Plus d’un enfant sur six en école élémentaire est probablement confronté au harcèlement scolaire, avec des conséquences directes sur la santé mentale. Une étude nationale met en lumière des situations parfois cumulatives, où victimisation et comportements agressifs se rejoignent, dessinant un enjeu sanitaire et éducatif majeur dès le plus jeune âge.
Le chiffre interpelle et impose un regard attentif. En France hexagonale, une part significative des enfants scolarisés du CP au CM2 serait exposée à des formes de harcèlement, selon une enquête de grande ampleur menée auprès des familles et des enseignants.

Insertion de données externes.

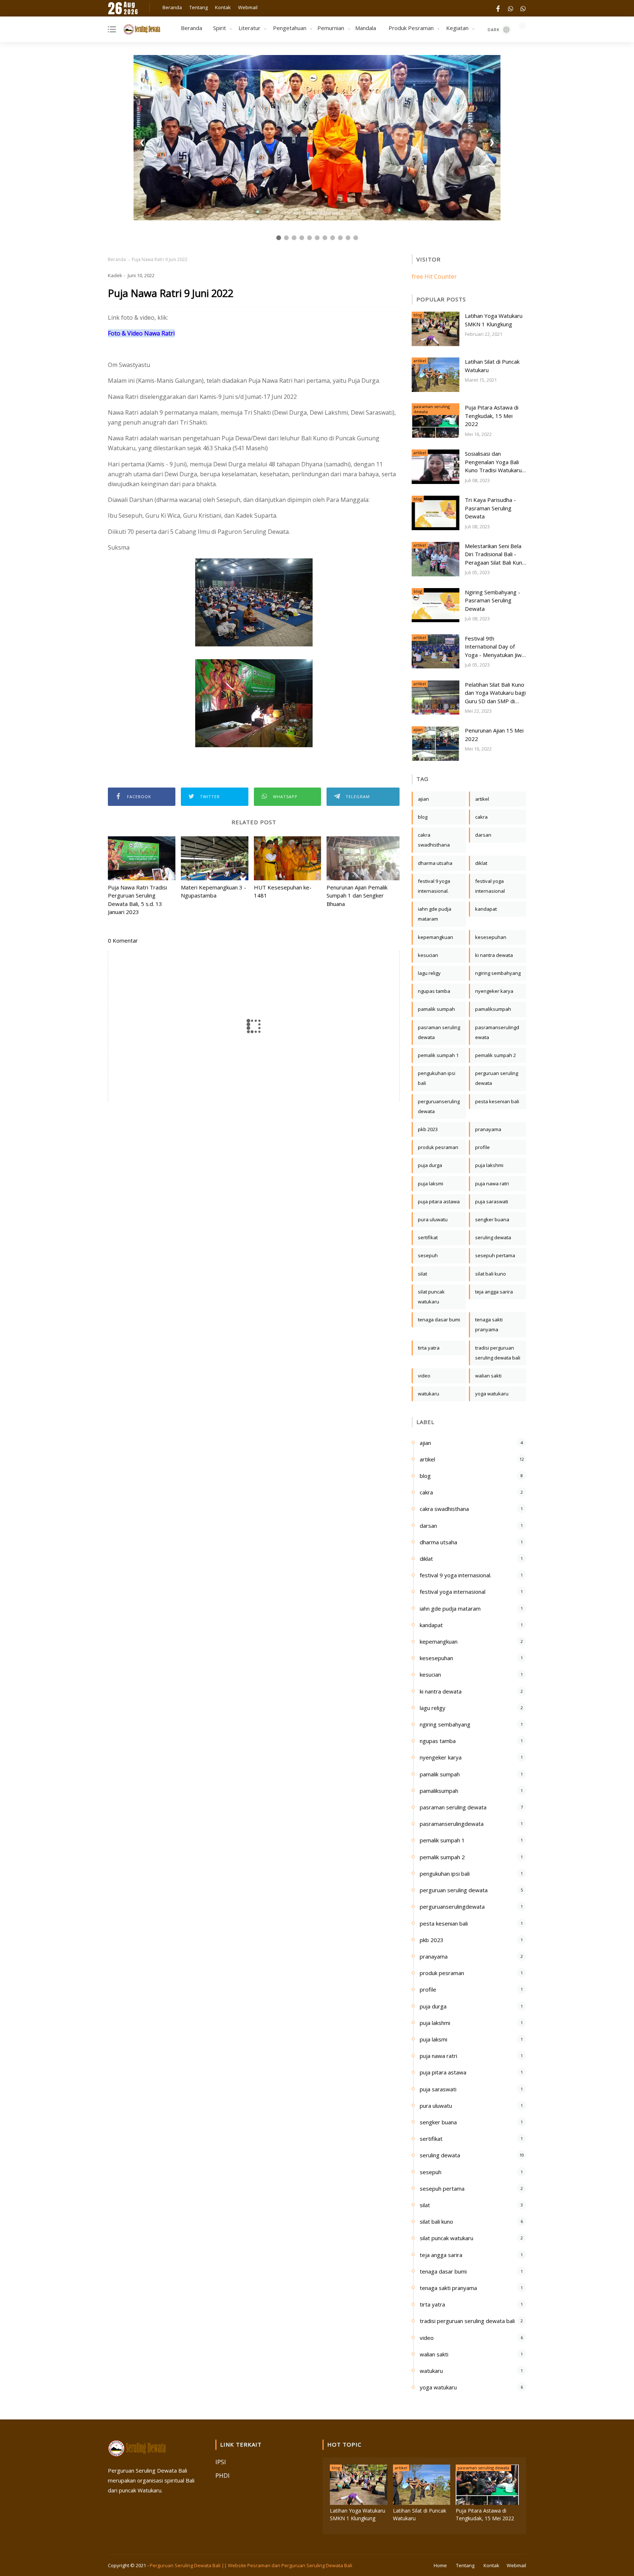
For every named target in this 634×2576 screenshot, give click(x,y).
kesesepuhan (490, 937)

Au-delà de la violence subie, l’étude souligne des liens étroits avec des troubles probables de santé mentale, parfois dès l’école élémentaire.
Harcèlement scolaire à l’école élémentaire, une réalité chiffrée
Les résultats font état de plus de 16% d’enfants de 6 à 11 ans identifiés comme victimes probables de harcèlement. Parallèlement, près de 18% présentent des comportements agressifs, et un peu plus de 6% cumulent ces deux situations. Ces données proviennent de l’enquête épidémiologique sur le bien-être et la santé mentale des enfants scolarisés, conduite en 2022 auprès de 8.200 élèves du CP au CM2.
Les informations recueillies reposent sur des questionnaires adressés aux parents et aux enseignants. Deux interrogations guidaient l’évaluation : l’enfant est-il harcelé ou tyrannisé par d’autres élèves ? Se bagarre-t-il souvent avec les autres enfants ou les tyrannise-t-il ? Les réponses ont été croisées avec des données relatives à la santé, à l’environnement familial et au milieu socioéconomique.
Santé mentale des enfants, des écarts marqués
L’étude établit un constat net : les enfants victimes probables de harcèlement, tout comme ceux présentant des comportements agressifs, ont plus fréquemment au moins un trouble probable de santé mentale. Les troubles évoqués concernent notamment l’état anxieux, la défiance, l’inattention ou l’hyperactivité.
La situation est particulièrement préoccupante pour les enfants cumulant victimisation et agressivité. 40,9% d’entre eux présentent au moins un trouble probable de santé mentale, contre 6,8% chez les enfants n’étant ni victimes ni agressifs. Ce groupe-là en particulier présente une fréquence élevée de troubles probables de santé mentale et mérite une attention particulière, souligne Marianne Sentenac.
Pour certains enfants, l’agressivité peut être interprétée comme une réponse défensive. L’agressivité peut être un mécanisme de protection contre leur propre détresse émotionnelle, indiquent les auteurs de l’étude.
Différences filles-garçons
Le profil social apparaît également déterminant. Les enfants agressifs ou victimes probables de harcèlement sont plus souvent issus de familles monoparentales, avec un parent dont le niveau de diplôme est inférieur ou équivalent au baccalauréat, et déclarant une situation financière perçue comme difficile.
L’enquête relève par ailleurs des différences selon le sexe. Les filles sont plus souvent identifiées comme victimes probables de harcèlement et présentent moins souvent des comportements agressifs que les garçons. L’étude ne propose toutefois ni explication ni lien causal à ces constats.
Repérage précoce
Ces résultats plaident pour un renforcement du repérage précoce des situations de harcèlement dès l’école élémentaire, ainsi qu’une prise en charge adaptée. Il faut renforcer le repérage et la prise en charge précoce des situations de harcèlement dès le niveau élémentaire, insiste Marianne Sentenac, évoquant notamment le développement des compétences psychosociales.
Bien que très jeunes, ils peuvent, dès cet âge-là, développer ces compétences psychosociales, comme apprendre à faire preuve d’empathie, réguler leurs émotions et savoir demander de l’aide, rappelle Stéphanie Monnier-Besnard. Autant de leviers identifiés pour agir avant que les difficultés ne s’installent durablement.